*** Extracted data ***

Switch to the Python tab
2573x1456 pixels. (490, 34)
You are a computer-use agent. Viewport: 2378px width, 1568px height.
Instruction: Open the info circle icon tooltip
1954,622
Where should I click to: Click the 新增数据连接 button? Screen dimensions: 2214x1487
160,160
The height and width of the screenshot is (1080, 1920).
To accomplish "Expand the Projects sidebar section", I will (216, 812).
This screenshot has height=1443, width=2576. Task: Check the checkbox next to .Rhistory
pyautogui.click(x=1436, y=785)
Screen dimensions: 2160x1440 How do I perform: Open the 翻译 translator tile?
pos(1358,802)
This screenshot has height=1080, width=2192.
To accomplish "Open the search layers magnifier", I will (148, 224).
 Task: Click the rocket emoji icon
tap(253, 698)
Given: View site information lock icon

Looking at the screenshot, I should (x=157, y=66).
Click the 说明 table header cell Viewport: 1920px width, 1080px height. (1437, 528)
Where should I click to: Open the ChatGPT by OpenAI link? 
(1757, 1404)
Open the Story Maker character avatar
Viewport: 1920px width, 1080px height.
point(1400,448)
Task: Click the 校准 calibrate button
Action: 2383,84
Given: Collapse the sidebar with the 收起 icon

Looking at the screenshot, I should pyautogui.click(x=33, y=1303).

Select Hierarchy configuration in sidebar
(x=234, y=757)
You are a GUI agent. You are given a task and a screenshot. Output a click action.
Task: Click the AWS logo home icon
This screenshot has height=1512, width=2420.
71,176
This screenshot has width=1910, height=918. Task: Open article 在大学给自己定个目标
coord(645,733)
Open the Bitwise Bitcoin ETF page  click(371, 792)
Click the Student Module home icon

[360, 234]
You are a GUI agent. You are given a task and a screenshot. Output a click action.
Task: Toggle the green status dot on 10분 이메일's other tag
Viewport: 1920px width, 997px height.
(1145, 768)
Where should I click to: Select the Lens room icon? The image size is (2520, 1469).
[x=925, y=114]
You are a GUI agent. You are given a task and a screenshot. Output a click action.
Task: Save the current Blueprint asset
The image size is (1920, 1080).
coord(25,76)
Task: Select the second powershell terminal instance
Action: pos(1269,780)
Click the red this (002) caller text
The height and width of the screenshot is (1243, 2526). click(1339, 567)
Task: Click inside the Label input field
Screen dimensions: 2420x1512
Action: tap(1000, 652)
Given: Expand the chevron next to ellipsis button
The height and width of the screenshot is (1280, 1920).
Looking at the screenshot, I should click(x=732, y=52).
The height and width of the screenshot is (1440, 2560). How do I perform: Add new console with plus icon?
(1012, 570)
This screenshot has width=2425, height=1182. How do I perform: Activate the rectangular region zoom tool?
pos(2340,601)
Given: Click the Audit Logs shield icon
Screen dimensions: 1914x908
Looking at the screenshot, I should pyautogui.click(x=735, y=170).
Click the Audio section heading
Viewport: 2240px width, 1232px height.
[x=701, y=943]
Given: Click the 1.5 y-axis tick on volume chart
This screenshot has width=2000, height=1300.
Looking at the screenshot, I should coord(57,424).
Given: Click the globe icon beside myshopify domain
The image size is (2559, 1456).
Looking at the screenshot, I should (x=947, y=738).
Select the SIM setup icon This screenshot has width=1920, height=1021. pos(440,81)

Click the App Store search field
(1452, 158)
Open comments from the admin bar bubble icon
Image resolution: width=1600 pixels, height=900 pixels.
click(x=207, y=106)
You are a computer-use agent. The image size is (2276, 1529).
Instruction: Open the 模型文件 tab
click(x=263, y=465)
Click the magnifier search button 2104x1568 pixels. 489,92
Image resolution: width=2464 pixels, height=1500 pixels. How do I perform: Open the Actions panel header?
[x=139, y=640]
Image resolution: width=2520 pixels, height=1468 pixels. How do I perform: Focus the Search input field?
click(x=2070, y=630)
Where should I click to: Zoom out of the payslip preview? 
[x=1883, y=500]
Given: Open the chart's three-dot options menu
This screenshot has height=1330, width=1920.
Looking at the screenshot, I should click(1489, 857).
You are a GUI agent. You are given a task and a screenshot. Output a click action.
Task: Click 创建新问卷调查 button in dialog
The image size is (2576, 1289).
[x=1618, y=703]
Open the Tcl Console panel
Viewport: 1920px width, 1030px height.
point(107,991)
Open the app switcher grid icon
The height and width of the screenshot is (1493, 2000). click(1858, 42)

***

# [Assigned task]
I would like you to output every record exactly as written.

# [Solution to the exercise]
Switch to the Python tab
2573x1456 pixels. (490, 34)
You are a computer-use agent. Viewport: 2378px width, 1568px height.
Instruction: Open the info circle icon tooltip
1954,622
Where should I click to: Click the 新增数据连接 button? Screen dimensions: 2214x1487
160,160
The height and width of the screenshot is (1080, 1920).
To accomplish "Expand the Projects sidebar section", I will (216, 812).
This screenshot has height=1443, width=2576. Task: Check the checkbox next to .Rhistory
pyautogui.click(x=1436, y=785)
Screen dimensions: 2160x1440 How do I perform: Open the 翻译 translator tile?
pos(1358,802)
This screenshot has height=1080, width=2192.
To accomplish "Open the search layers magnifier", I will (148, 224).
 Task: Click the rocket emoji icon
tap(253, 698)
Given: View site information lock icon

Looking at the screenshot, I should (x=157, y=66).
Click the 说明 table header cell Viewport: 1920px width, 1080px height. (1437, 528)
Where should I click to: Open the ChatGPT by OpenAI link? 
(1757, 1404)
Open the Story Maker character avatar
Viewport: 1920px width, 1080px height.
point(1400,448)
Task: Click the 校准 calibrate button
Action: 2383,84
Given: Collapse the sidebar with the 收起 icon

Looking at the screenshot, I should pyautogui.click(x=33, y=1303).

Select Hierarchy configuration in sidebar
(x=234, y=757)
You are a GUI agent. You are given a task and a screenshot. Output a click action.
Task: Click the AWS logo home icon
This screenshot has height=1512, width=2420.
71,176
This screenshot has width=1910, height=918. Task: Open article 在大学给自己定个目标
coord(645,733)
Open the Bitwise Bitcoin ETF page  click(371, 792)
Click the Student Module home icon

[360, 234]
You are a GUI agent. You are given a task and a screenshot. Output a click action.
Task: Toggle the green status dot on 10분 이메일's other tag
Viewport: 1920px width, 997px height.
(1145, 768)
Where should I click to: Select the Lens room icon? The image size is (2520, 1469).
[x=925, y=114]
You are a GUI agent. You are given a task and a screenshot. Output a click action.
Task: Save the current Blueprint asset
The image size is (1920, 1080).
coord(25,76)
Task: Select the second powershell terminal instance
Action: pos(1269,780)
Click the red this (002) caller text
The height and width of the screenshot is (1243, 2526). click(1339, 567)
Task: Click inside the Label input field
Screen dimensions: 2420x1512
Action: tap(1000, 652)
Given: Expand the chevron next to ellipsis button
The height and width of the screenshot is (1280, 1920).
Looking at the screenshot, I should click(x=732, y=52).
The height and width of the screenshot is (1440, 2560). How do I perform: Add new console with plus icon?
(1012, 570)
This screenshot has width=2425, height=1182. How do I perform: Activate the rectangular region zoom tool?
pos(2340,601)
Given: Click the Audit Logs shield icon
Screen dimensions: 1914x908
Looking at the screenshot, I should pyautogui.click(x=735, y=170).
Click the Audio section heading
Viewport: 2240px width, 1232px height.
[x=701, y=943]
Given: Click the 1.5 y-axis tick on volume chart
This screenshot has width=2000, height=1300.
Looking at the screenshot, I should coord(57,424).
Given: Click the globe icon beside myshopify domain
The image size is (2559, 1456).
Looking at the screenshot, I should (x=947, y=738).
Select the SIM setup icon This screenshot has width=1920, height=1021. pos(440,81)

Click the App Store search field
(1452, 158)
Open comments from the admin bar bubble icon
Image resolution: width=1600 pixels, height=900 pixels.
click(x=207, y=106)
You are a computer-use agent. The image size is (2276, 1529).
Instruction: Open the 模型文件 tab
click(x=263, y=465)
Click the magnifier search button 2104x1568 pixels. 489,92
Image resolution: width=2464 pixels, height=1500 pixels. How do I perform: Open the Actions panel header?
[x=139, y=640]
Image resolution: width=2520 pixels, height=1468 pixels. How do I perform: Focus the Search input field?
click(x=2070, y=630)
Where should I click to: Zoom out of the payslip preview? 
[x=1883, y=500]
Given: Open the chart's three-dot options menu
This screenshot has height=1330, width=1920.
Looking at the screenshot, I should click(1489, 857).
You are a GUI agent. You are given a task and a screenshot. Output a click action.
Task: Click 创建新问卷调查 button in dialog
The image size is (2576, 1289).
[x=1618, y=703]
Open the Tcl Console panel
Viewport: 1920px width, 1030px height.
point(107,991)
Open the app switcher grid icon
The height and width of the screenshot is (1493, 2000). click(1858, 42)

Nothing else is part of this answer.